* [Activity] In the records below, find the line that contains "Click the broom cleanup icon in toolbar" and repeat it, along with each line after it, exactly as written.

* [Input]

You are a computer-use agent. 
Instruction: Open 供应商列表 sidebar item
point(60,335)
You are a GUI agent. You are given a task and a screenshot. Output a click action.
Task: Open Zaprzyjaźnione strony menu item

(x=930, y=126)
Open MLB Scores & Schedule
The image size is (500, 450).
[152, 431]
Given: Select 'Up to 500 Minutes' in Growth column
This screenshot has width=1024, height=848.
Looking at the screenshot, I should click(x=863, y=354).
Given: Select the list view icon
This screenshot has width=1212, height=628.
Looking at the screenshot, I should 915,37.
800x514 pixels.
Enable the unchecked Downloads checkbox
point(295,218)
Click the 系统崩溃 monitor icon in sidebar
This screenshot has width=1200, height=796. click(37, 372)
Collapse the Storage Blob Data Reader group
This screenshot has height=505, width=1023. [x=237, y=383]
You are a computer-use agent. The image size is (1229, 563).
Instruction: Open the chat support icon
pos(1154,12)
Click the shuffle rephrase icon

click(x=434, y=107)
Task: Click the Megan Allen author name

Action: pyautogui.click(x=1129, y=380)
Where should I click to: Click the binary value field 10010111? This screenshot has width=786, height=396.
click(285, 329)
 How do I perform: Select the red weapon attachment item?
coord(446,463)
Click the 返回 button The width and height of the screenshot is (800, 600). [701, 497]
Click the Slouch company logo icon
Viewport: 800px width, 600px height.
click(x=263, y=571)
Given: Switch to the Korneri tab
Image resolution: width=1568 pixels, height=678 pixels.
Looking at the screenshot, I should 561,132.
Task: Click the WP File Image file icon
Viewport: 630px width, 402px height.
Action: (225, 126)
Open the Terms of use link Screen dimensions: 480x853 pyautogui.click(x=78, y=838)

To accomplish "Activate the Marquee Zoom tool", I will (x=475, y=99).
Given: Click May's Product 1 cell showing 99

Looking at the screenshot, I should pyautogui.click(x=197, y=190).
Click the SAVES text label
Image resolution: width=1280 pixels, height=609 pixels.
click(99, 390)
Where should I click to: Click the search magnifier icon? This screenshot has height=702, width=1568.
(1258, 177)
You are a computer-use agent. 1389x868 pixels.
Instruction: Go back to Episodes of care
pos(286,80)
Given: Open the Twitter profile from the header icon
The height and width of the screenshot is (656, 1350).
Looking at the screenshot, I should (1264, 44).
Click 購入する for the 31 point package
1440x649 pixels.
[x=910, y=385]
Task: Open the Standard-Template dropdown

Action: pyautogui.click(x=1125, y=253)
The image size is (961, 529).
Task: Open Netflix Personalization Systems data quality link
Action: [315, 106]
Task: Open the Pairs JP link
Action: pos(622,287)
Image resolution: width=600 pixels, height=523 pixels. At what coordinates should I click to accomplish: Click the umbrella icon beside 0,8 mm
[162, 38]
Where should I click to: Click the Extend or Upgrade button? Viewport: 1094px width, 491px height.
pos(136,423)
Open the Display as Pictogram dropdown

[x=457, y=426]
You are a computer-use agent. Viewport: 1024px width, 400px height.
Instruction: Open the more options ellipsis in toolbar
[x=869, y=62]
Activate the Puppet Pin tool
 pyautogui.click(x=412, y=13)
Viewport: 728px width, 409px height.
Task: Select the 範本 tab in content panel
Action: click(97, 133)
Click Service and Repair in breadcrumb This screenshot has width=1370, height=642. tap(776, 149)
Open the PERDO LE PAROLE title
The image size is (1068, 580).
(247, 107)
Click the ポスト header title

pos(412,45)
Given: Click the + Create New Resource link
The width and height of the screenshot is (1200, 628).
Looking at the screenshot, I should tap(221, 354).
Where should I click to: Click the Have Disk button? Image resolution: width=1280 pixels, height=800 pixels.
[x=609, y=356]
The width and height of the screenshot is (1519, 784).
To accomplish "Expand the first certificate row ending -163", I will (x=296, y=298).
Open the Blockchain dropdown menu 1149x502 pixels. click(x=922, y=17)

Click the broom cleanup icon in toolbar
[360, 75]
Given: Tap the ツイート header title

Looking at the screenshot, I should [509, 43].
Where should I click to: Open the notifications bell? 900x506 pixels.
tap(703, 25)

* [Response]
Click the broom cleanup icon in toolbar
[360, 75]
Given: Tap the ツイート header title

Looking at the screenshot, I should [509, 43].
Where should I click to: Open the notifications bell? 900x506 pixels.
tap(703, 25)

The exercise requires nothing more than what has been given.